3.6 lseek Function
Every open file has an associated "current file offset." This is a nonnegative integer that measures the number of bytes from the beginning of the file. (We describe some exceptions to the "nonnegative" qualifier later in this section.) Read and write operations normally start at the current file offset and cause the offset to be incremented by the number of bytes read or written. By default, this offset is initialized to 0 when a file is opened, unless the O_APPEND option is specified.
An open file can be explicitly positioned by calling lseek.
#include <sys/types.h> #include <unistd.h> off_t lseek(int filedes, off_t offset, int whence); Returns: new file offset if OK, -1 on error
The interpretation of the offset depends on the value of the whence argument.
-
If whence is SEEK_SET, the file's offset is set to offset bytes from the beginning of the file.
-
If whence is SEEK_CUR, the file's offset is set to its current value plus the offset. The offset can be positive or negative.
-
If whence is SEEK_END, the file's offset is set to the size of the file plus the offset. The offset can be positive or negative.
Since a successful call to lseek returns the new file offset, we can seek zero bytes from the current position to determine the current offset.
off_t currpos; currpos = lseek(fd, 0, SEEK_CUR);
This technique can also be used to determine if the referenced file is capable of seeking: if the file descriptor refers to a pipe or FIFO, lseek returns -1 and sets errno to EPIPE.
The three symbolic constants, SEEK_SET, SEEK_CUR, and SEEK_END, were introduced with System V. Before System V whence was specified as 0 (absolute), 1 (relative to current offset), or 2 (relative to end of file). Much software still exists with these numbers hard coded.
The character l in the name lseek means "long integer." Before the introduction of the off_t data type, the offset argument and the return value were long integers. lseek was introduced with Version 7 when long integers were added to C. (Similar functionality was provided in Version 6 by the functions seek and tell.)
Example
Program 3.1 tests its standard input to see if it is capable of seeking.
Program 3.1 Test if standard input is capable of seeking.
#include <sys/types.h> #include "ourhdr.h" int main(void) { if (lseek(STDIN_FILENO, 0, SEEK_CUR) == -1) printf("cannot seek\n"); else printf("seek OK\n"); exit(0); }
If we invoke this program interactively, we get
$ a.out < /etc/motd seek OK $ cat < /etc/motd | a.out cannot seek $ a.out < /var/spool/cron/FIFO cannot seek
Normally a file's current offset must be a nonnegative integer. It is possible, however, that certain devices could allow negative offsets. But for regular files the offset must be nonnegative. Since negative offsets are possible, we should be careful to compare the return value from lseek as being equal to or not equal to -1 and not test if it's less than 0.

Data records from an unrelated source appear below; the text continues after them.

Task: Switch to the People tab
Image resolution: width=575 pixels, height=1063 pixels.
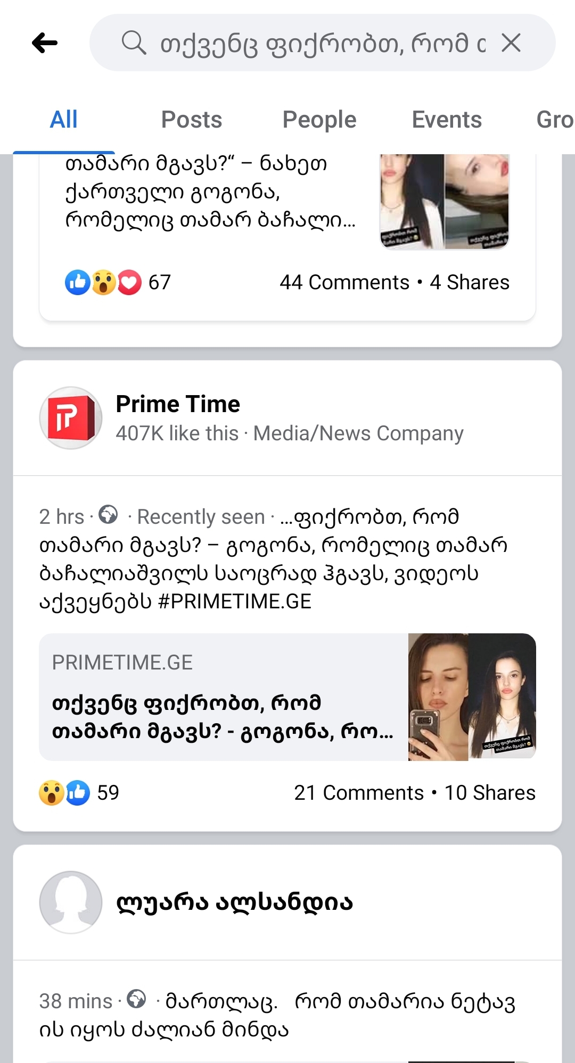Action: pos(319,120)
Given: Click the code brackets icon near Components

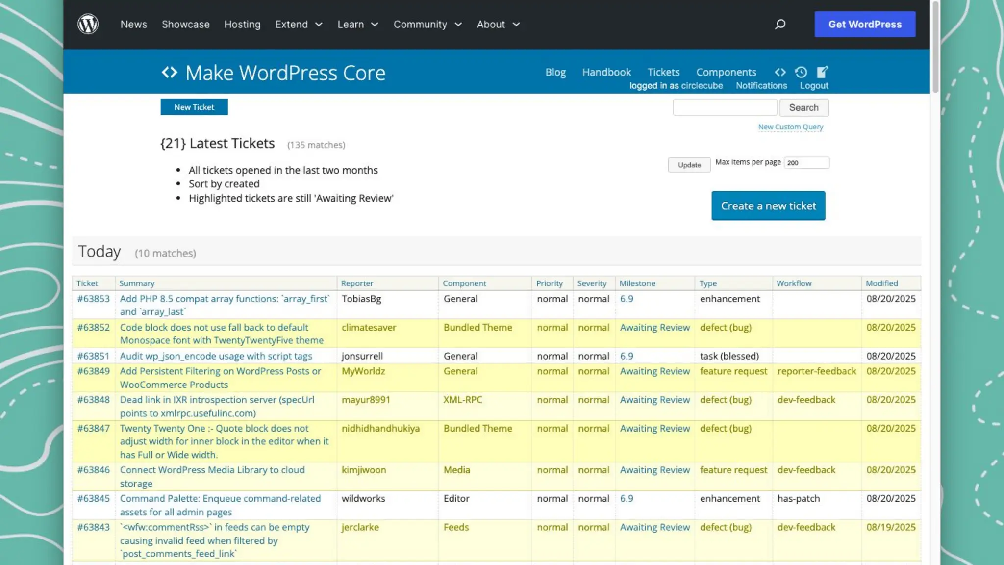Looking at the screenshot, I should [780, 72].
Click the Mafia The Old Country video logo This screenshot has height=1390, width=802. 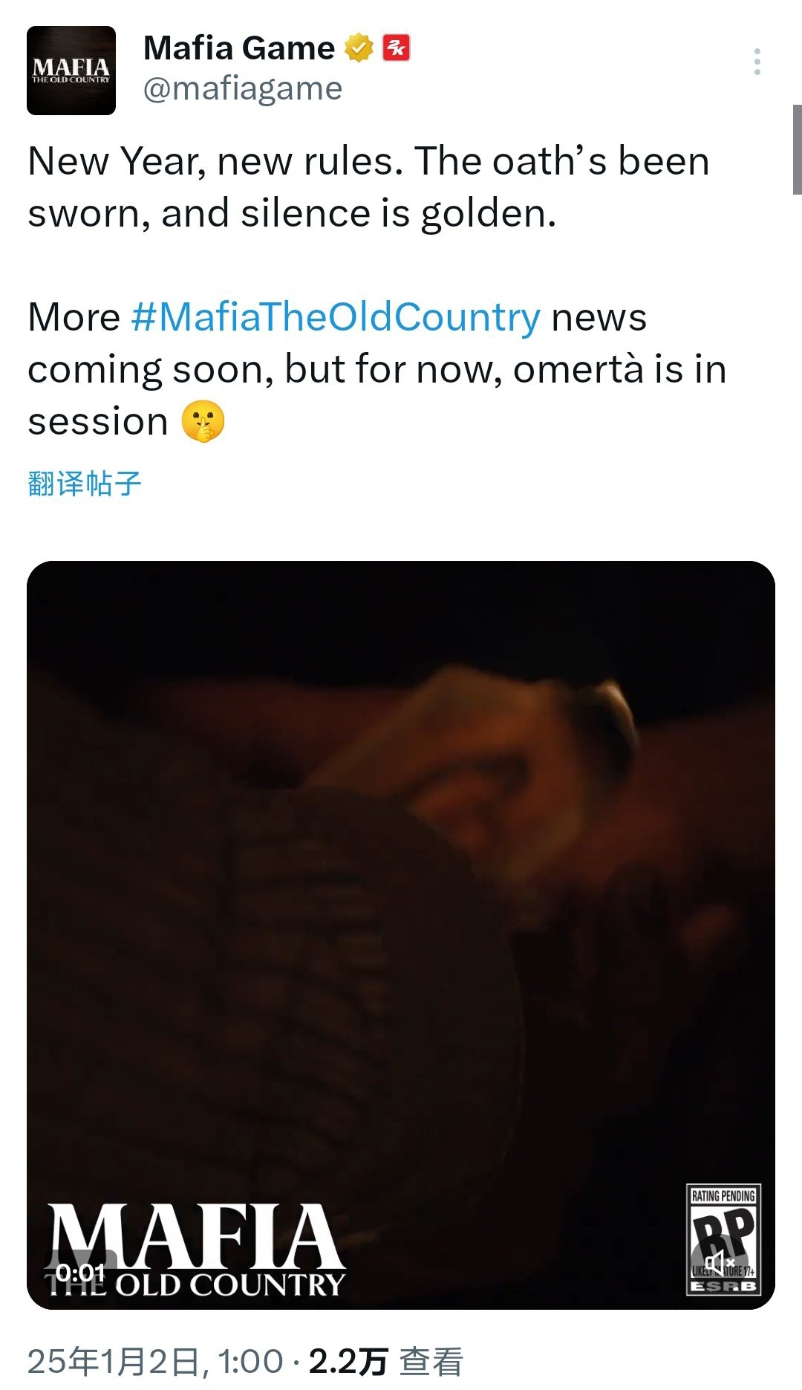195,1250
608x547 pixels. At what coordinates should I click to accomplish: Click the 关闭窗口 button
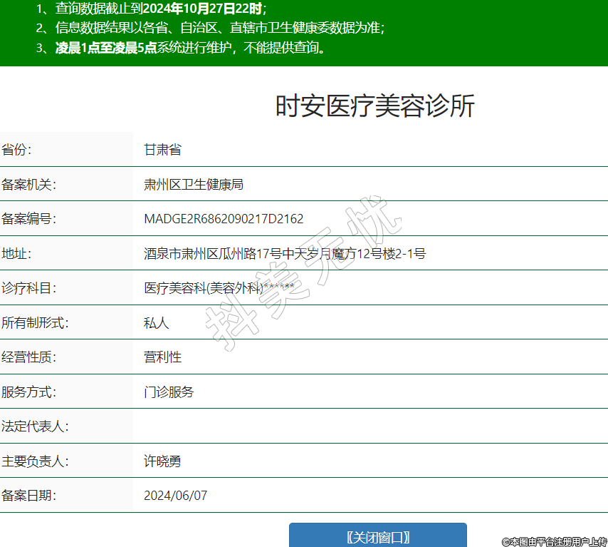(x=377, y=536)
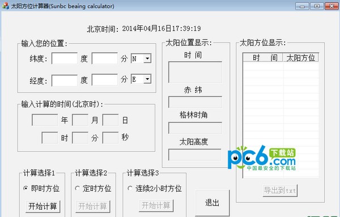This screenshot has height=217, width=340.
Task: Click the app icon in title bar
Action: tap(5, 6)
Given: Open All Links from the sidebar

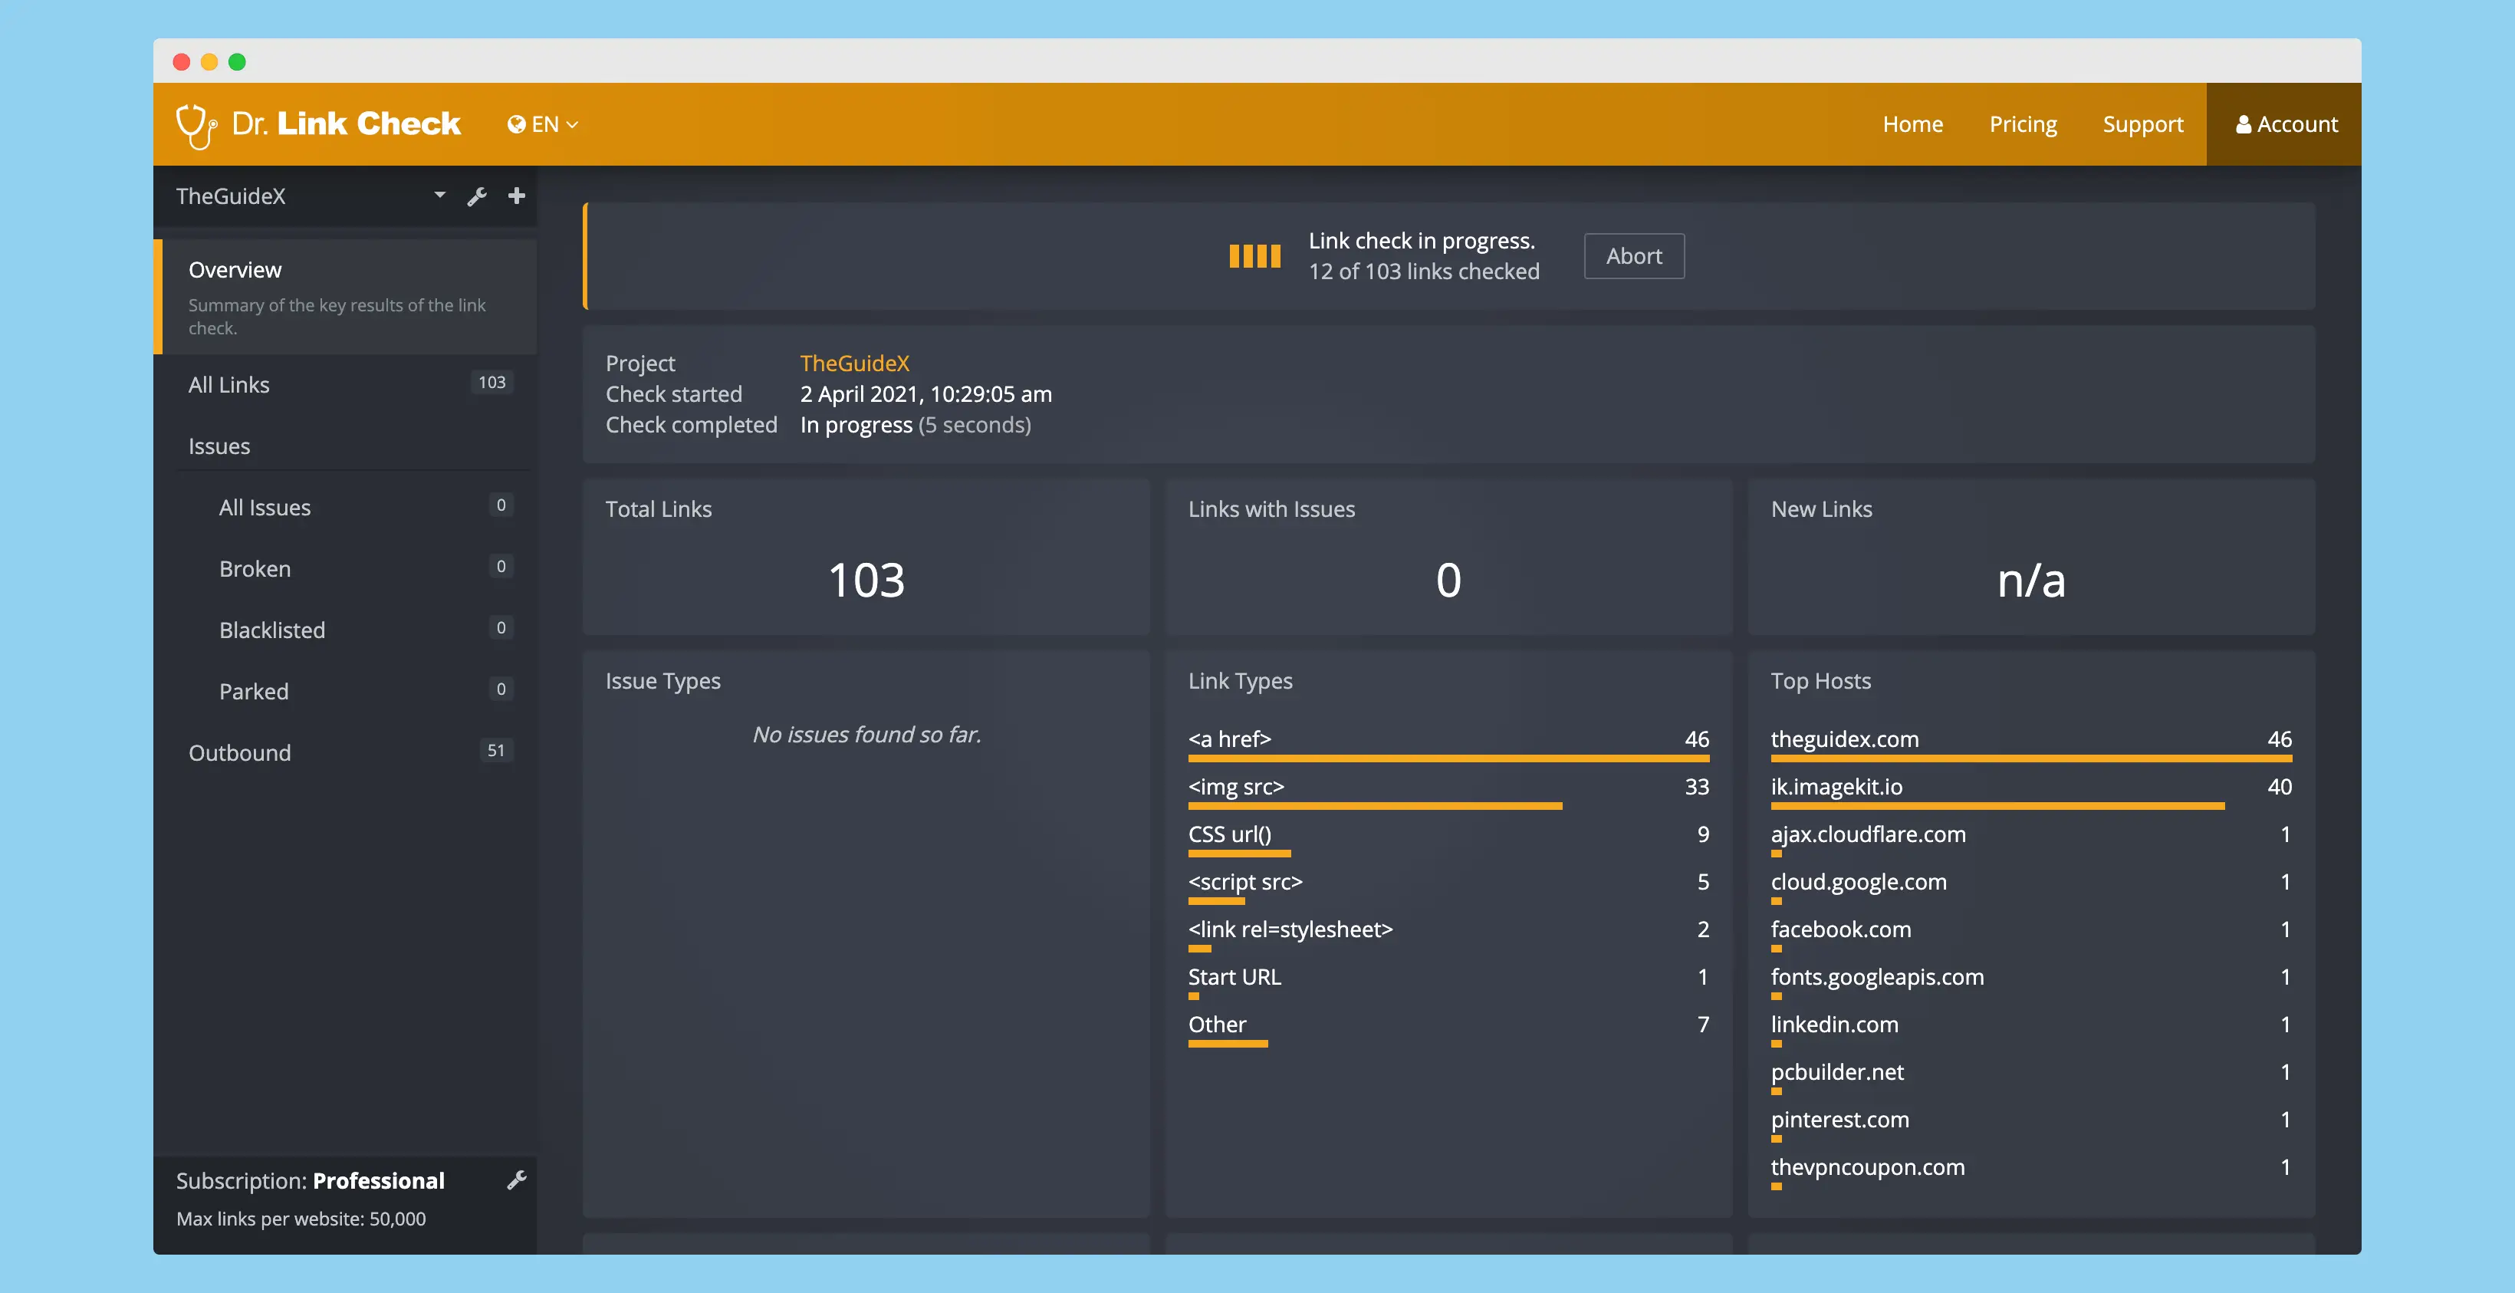Looking at the screenshot, I should point(228,384).
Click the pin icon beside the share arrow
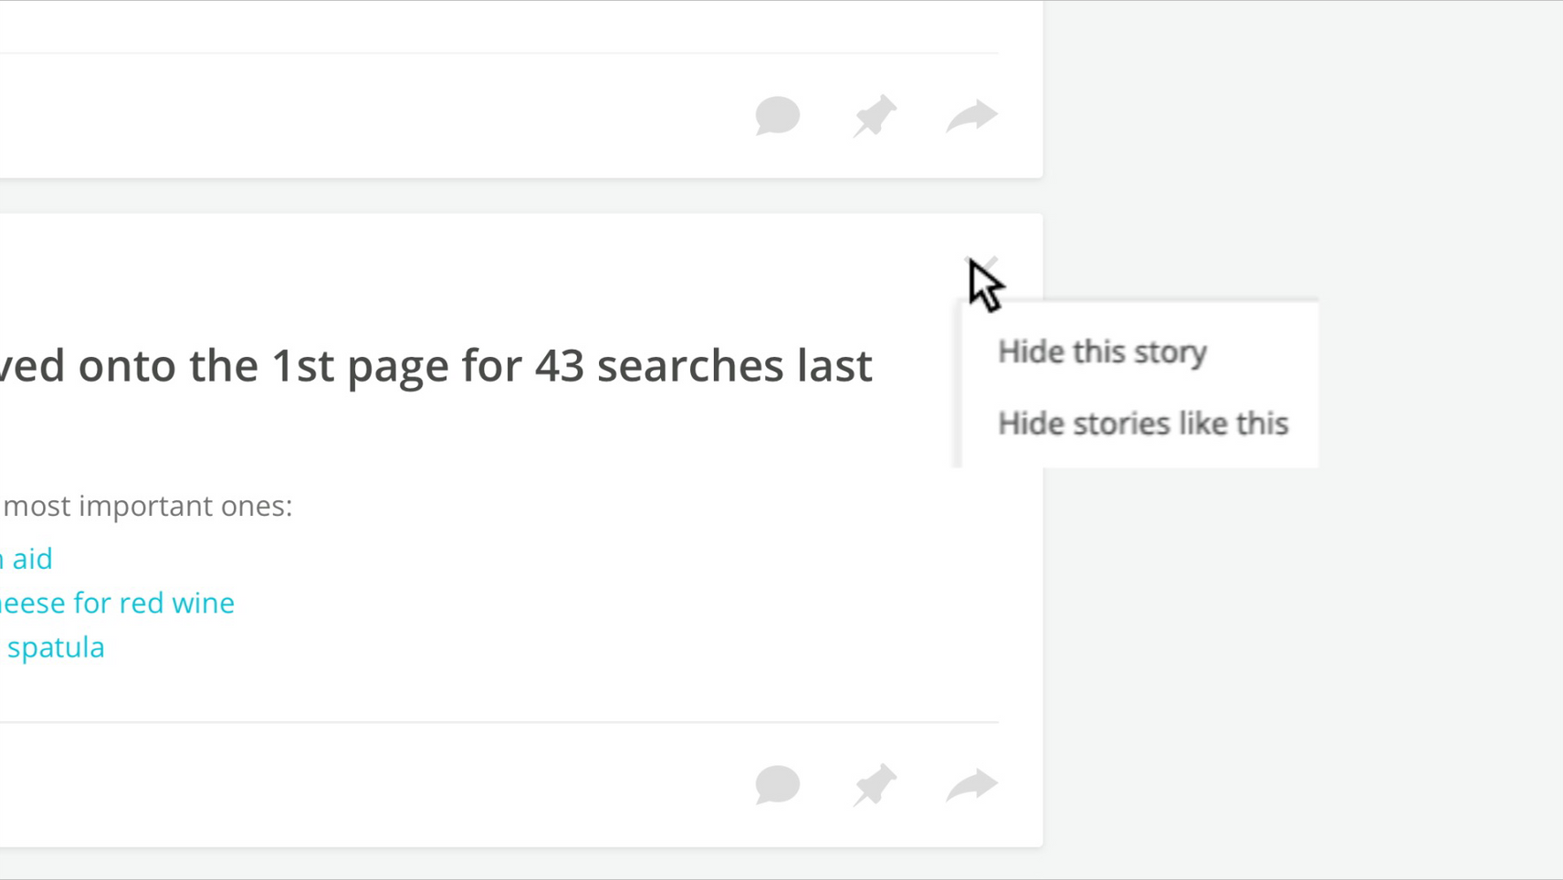 click(x=874, y=784)
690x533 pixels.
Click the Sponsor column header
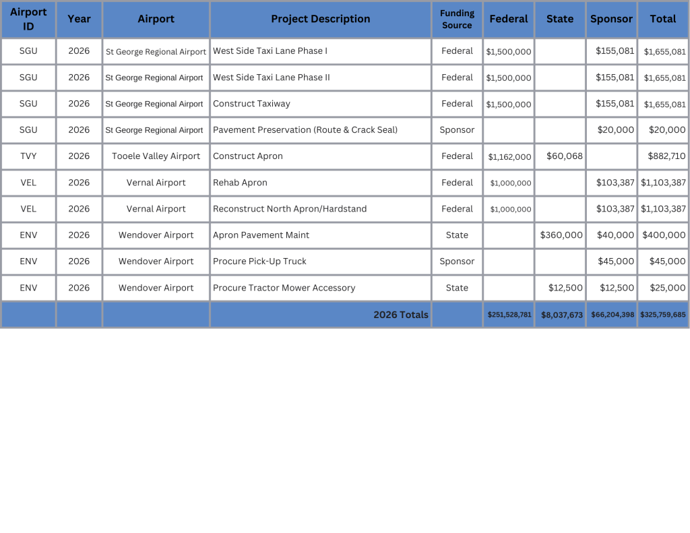coord(611,19)
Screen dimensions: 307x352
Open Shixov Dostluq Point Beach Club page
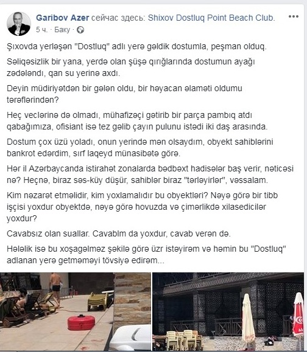(x=211, y=18)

The /dev/kmem device on SVR4 for the 80386 supports negative offsets.
Since the offset (off_t) is a signed data type (Figure 2.8), we lose a factor of 2 in the maximum file size. For example, if off_t is a 32-bit integer, the maximum file size is 231 bytes.
lseek only records the current file offset within the kernel—it does not cause any I/O to take place. This offset is then used by the next read or write operation.
The file's offset can be greater than the file's current size, in which case the next write to the file will extend the file. This is referred to as creating a hole in a file and is allowed. Any bytes in a file that have not been written are read back as 0.
Example
Program 3.2 creates a file with a hole in it.
Program 3.2 Create a file with a hole in it.
#include <sys/types.h> #include <sys/stat.h> #include <fcntl.h> #include "ourhdr.h" char buf1[] = "abcdefghij"; char buf2[] = "ABCDEFGHIJ"; int main(void) { int fd; if ( (fd = creat("file.hole", FILE_MODE)) < 0) err_sys("creat error"); if (write(fd, buf1, 10) != 10) err_sys("buf1 write error"); /* offset now = 10 */ if (lseek(fd, 40, SEEK_SET) == -1) err_sys("lseek error"); /* offset now = 40 */ if (write(fd, buf2, 10) != 10) err_sys("buf2 write error"); /* offset now = 50 */ exit(0); }
Running this program gives us
$ a.out $ ls -l file.hole check its size -rw-r--r-- 1 stevens 50 Jul 31 05:50 file.hole $ od -c file.hole let's look at the actual contents 0000000 a b c d e f g h i j \0 \0 \0 \0 \0 \0 0000020 \0 \0 \0 \0 \0 \0 \0 \0 \0 \0 \0 \0 \0 \0 \0 \0 0000040 \0 \0 \0 \0 \0 \0 \0 \0 A B C D E F G H 0000060 I J 0000062
We use the od(1) command to look at the actual contents of the file. The -c flag tells it to print the contents as characters. We can see that the 30 unwritten bytes in the middle are read back as zero. The seven-digit number at the beginning of each line is the byte offset in octal. In this example we call the write function (Section 3.8). We'll have more to say about files with holes in Section 4.12.